UHG
Search
Close this search box.

Essential Of Web scraping: urllib & Requests With Python

Share

Table of Content

Web scraping provides a way for people & businesses to understand what one can achieve from a fair amount of data, you can challenge your competitors and surpass them just by doing a good data analysis and research on scraped data from the web. Maybe, from an individual perspective too, if you are looking for a job; Automated web scraping can help you process all the jobs posted on the internet in your spreadsheet where you can filter them out by your skills and experience. In contrast, when you spend hours to get the information you want, now it’s easy for you to create your web scraping script that can work like a charm for all your manual hours of labor. 
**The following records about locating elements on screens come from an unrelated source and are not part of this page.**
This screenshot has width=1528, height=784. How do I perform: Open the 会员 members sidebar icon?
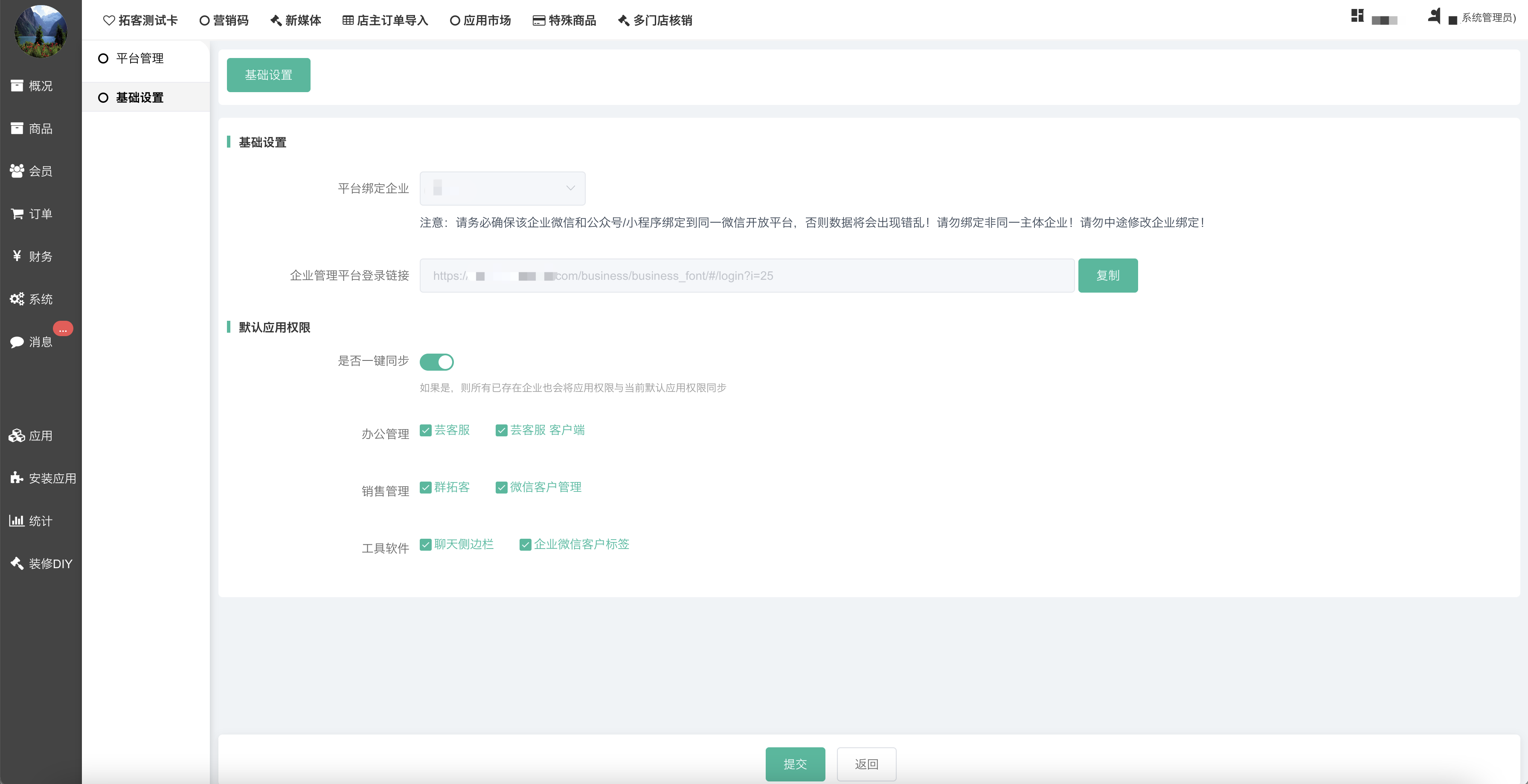coord(17,171)
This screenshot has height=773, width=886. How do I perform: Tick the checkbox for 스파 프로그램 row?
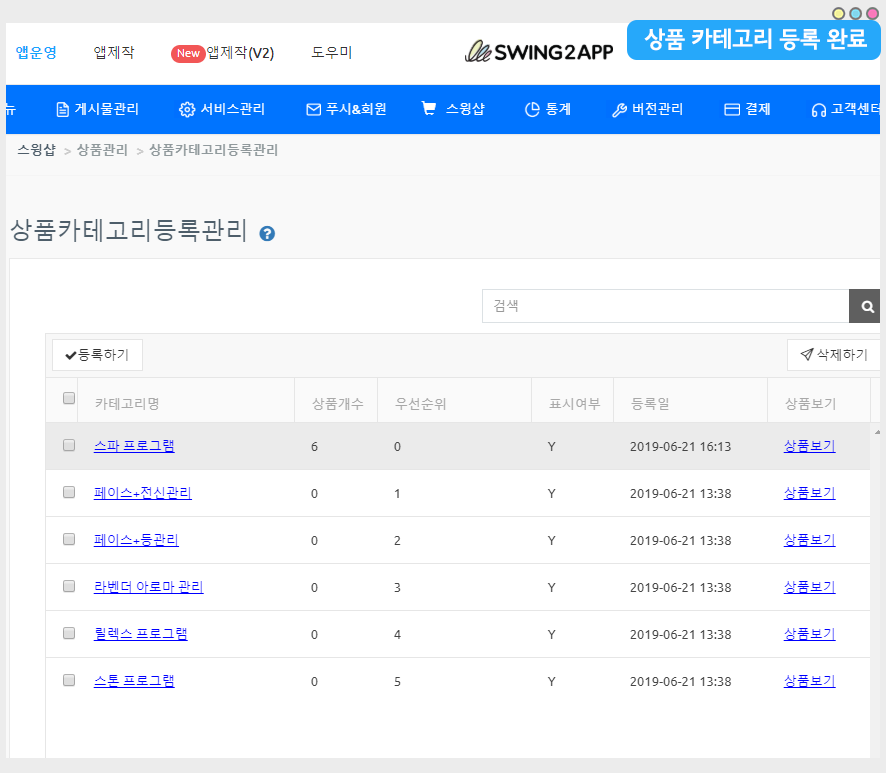[x=69, y=445]

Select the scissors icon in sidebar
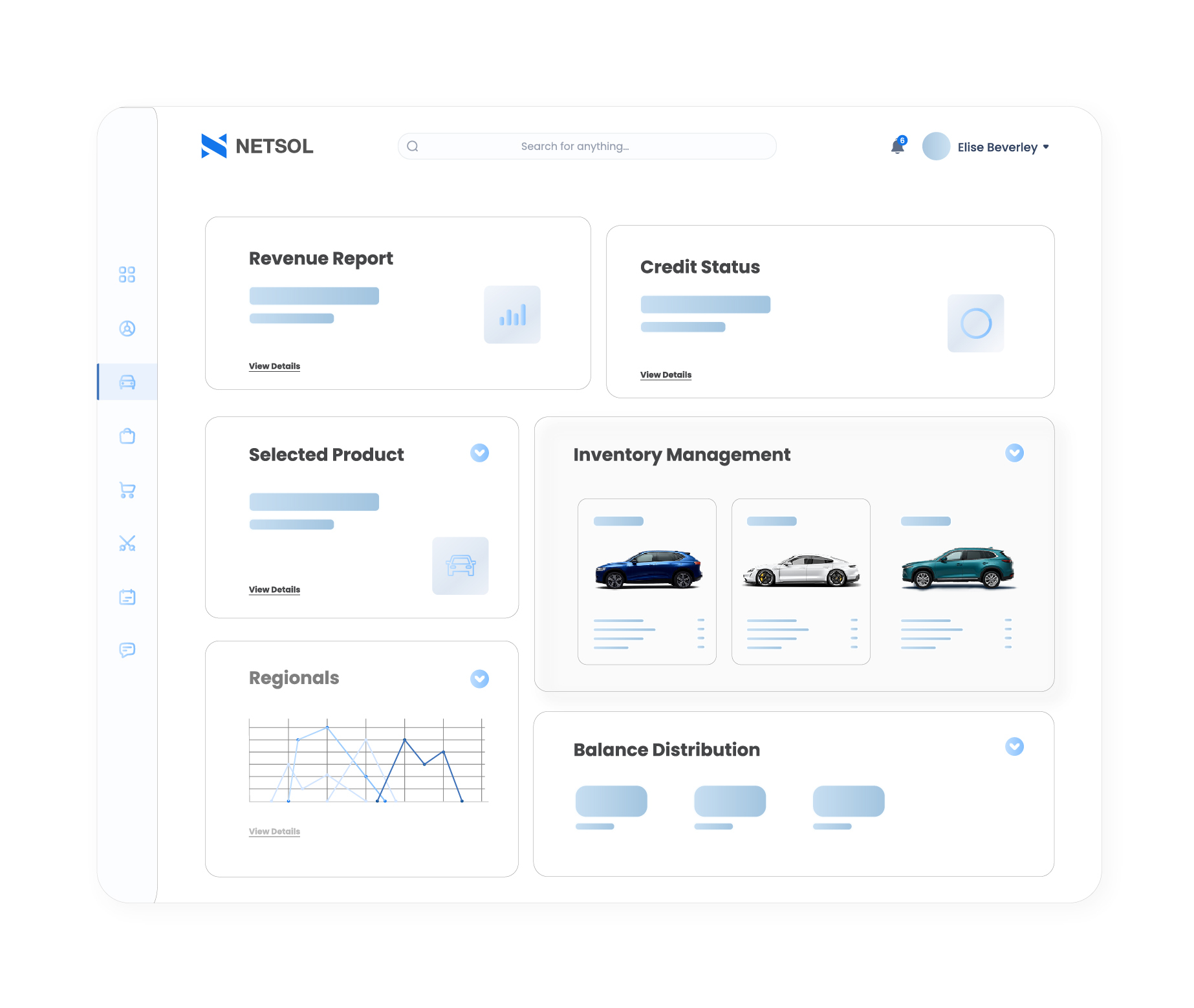(x=127, y=543)
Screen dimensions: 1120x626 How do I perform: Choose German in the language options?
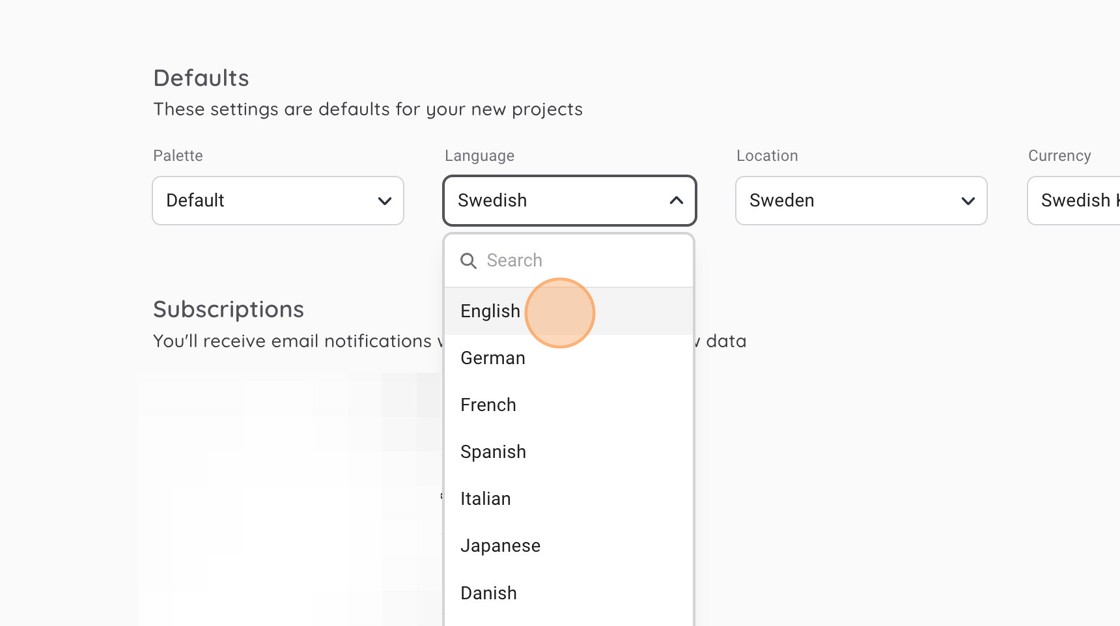493,358
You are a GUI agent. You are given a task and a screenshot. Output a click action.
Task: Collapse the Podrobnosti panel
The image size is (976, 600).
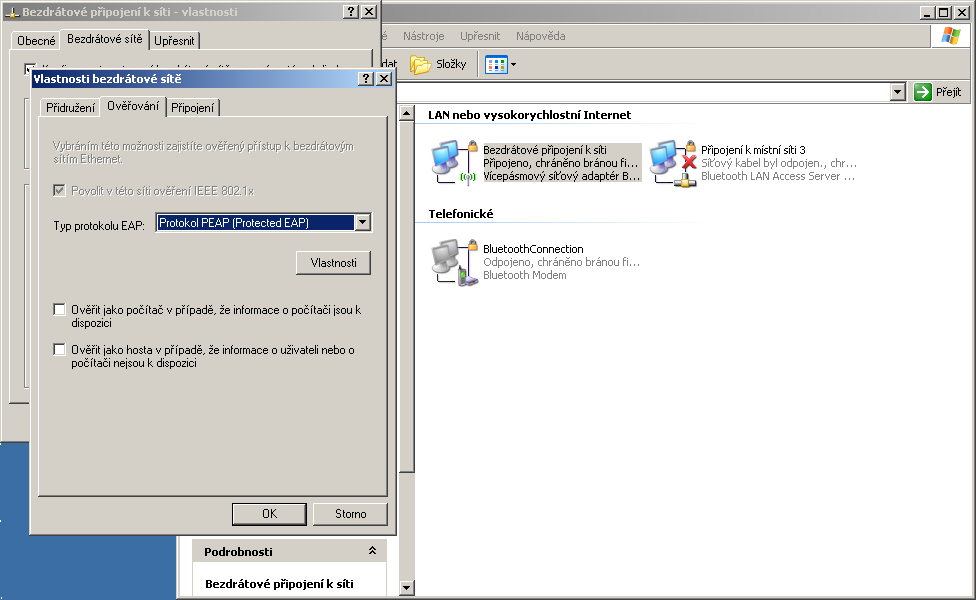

There is so much information on the internet, and new data is generated every second, so manually scraping and researching is not possible, That’s why we need automated web scraping to accomplish our goals.

Web scraping became an essential part of every business, individual, and even government.

Challenges

There are some challenges too in the web scraping domain like the continuous change in websites so our web scraper may not work for next time, that’s why people came up with a more diverse approach like Diffbot: A visual-based web scraping tool which uses computer vision, machine learning, and NLP combined to achieve a universal web scraping techniques that are more powerful, accurate, and easy to use.

Another problem faced in web scraping is the variety all web sites are different in design and coding structure so we can’t use a single web scraping script everywhere to achieve results. There must be a continuous change in code as the website changes.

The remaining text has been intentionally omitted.